Comment by jsmthrowaway
7 years ago
Yep. That is the important tip, right here.
$ pushd ..
$ cp -a my-project my-project-before-I-did-git-surgery
$ popd
Then relax. This is extremely important before playing with nasty Git surgical tools such as huge rebases. Borked it up?
$ pushd ..
$ rm -rf my-project
$ cp -a my-project-before-I-did-git-surgery my-project
$ popd
Undo is a great thing, and it's also important to triple check the entire state of the repository before you push, because pushing is basically committing to whatever surgery you've done. If you're having to fix stuff with -f, you're going to run into trouble; try to avoid -f ever.
This is so wrong. :) With git you exactly do not have to backup your local workspace, because it already is backed up in git.
If it is committed, it is safe. You can go back to it. If you messed up your branch, just reset it to something that was good. No need to do manual backups.
Sure it's wrong if you know what you're doing. But that's not who the blog post is for.
Sometimes it's okay to take liberties with good practices - especially when learning, or when the world is on fire and a push needs to happen now.
> or when the world is on fire and a push needs to happen now.
The unwanted reality we live in.
No, it isn't, if you're playing with surgical tools that disrupt Git history, which was my point. It's a lot easier to revert to before you started than attempt to abort out of a huge rebase/squash/ugly merge conflict hell/rewrite of history. I'm not saying back up before every commit. I'm saying when `git status` is three pages long, you have 14,000 conflicts, and you're on a detached HEAD God knows where, it's your choice to spend the next hour typing the right Git commands to get back where you wanted to be, or just back out and try again. I know which one I'd prefer.
I'm sorry if I sound rude. I don't mean to be. I'm just saying that backing up your git workspace to recover from rebases or merges gone wrong is not necessary. Those are not "surgical tools", they don't modify existing commits. (edit: yes you can "edit commits", but they only create new commits, the old commits are not deleted in the process and they can still be found easily)

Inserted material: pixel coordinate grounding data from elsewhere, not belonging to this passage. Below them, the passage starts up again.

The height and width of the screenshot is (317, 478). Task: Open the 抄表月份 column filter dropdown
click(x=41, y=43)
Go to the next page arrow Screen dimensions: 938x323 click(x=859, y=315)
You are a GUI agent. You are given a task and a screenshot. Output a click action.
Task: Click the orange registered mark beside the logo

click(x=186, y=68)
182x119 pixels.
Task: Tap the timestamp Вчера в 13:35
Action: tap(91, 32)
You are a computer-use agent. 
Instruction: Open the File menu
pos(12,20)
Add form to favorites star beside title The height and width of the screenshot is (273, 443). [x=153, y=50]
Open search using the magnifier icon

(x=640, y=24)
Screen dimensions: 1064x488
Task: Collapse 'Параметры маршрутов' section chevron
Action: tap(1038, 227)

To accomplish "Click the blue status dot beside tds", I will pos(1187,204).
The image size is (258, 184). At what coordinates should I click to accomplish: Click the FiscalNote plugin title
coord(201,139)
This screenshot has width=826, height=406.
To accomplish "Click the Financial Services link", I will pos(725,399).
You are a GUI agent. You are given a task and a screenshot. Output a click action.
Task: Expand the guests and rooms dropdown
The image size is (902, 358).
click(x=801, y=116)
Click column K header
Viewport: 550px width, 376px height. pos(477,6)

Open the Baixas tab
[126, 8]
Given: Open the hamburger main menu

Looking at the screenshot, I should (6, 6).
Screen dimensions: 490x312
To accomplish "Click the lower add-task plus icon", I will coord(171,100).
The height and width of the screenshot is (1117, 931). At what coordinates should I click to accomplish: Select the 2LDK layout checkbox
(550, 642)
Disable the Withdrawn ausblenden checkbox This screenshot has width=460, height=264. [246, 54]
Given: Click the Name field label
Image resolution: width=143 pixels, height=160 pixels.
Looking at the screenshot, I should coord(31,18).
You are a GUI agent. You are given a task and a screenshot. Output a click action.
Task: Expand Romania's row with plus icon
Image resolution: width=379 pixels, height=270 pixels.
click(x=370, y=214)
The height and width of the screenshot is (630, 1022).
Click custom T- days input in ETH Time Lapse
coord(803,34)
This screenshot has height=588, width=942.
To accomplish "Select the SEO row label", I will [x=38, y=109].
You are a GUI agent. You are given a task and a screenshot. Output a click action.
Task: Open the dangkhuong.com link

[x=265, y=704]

When you commit in git, that saves the whole project as a "snapshot". If you find yourself lost in some rebase hell or whatever, just reset HEAD back to a previous commit. It's simple as that! (git reset --hard <commit>)
Why I decided to reply to your comment was because this is a very crucial part of learning git. When you realize that you can always go back to what was before, you can start experimenting more freely.
3 replies →
Why not just create a new branch instead of copying your project over to a new dir?
>If you're having to fix stuff with -f, you're going to run into trouble; try to avoid -f ever.
I disagree. I don't have much experience using git with big teams, but at least for small team where a developer usually owns a feature branch, force pushing to the branch to take into account criticism on commits can be helpful. Of course, in that case, feature branches are considered non shared.
Git own "next" branch is actually force pushed to all the time, to remove patches which didn't make the cut for example.
Personal opinion - re-reviewing a pull request when someone has erased all context from your last review of that PR via a rebase and force push is a royal PITA. Especially for changes that span more than a few files. Did they address your concerns? The only way to know is to go back through all of the changes on that feature branch, and hope you don't miss anything.
This, in contrast with just reviewing the latest commit, potentially going back to the rest of the changes with an eye towards the latest commit.
It frankly bugs the piss out of me when people rebase and ask me to review their latest changes - it feels disrespectful of my time.
I've taken to making the change as a fixup commit and leaving it in the PR for code review. Then when the changes are approved a quick `git rebase -i --auto-squash` cleans everything up before merging the branch back into `develop`.
> force pushing to the branch to take into account criticism on commits can be helpful
Hm? Criticism on commits should be additive. The commit was made, response was made, and a new commit addresses the response. Rewriting history breaks a lot of things and removes context. Another approach:
1) Add commit addressing criticism.
2) Squash when merging feature in to master, which is one of the only cases where I think rewriting history is OK.
Much cleaner master history, no rewriting history (which you should never do once another checkout sees your branch, including GitHub), and a number of other benefits. If you're routinely force pushing feature branches, something is broken in your workflow, IMO.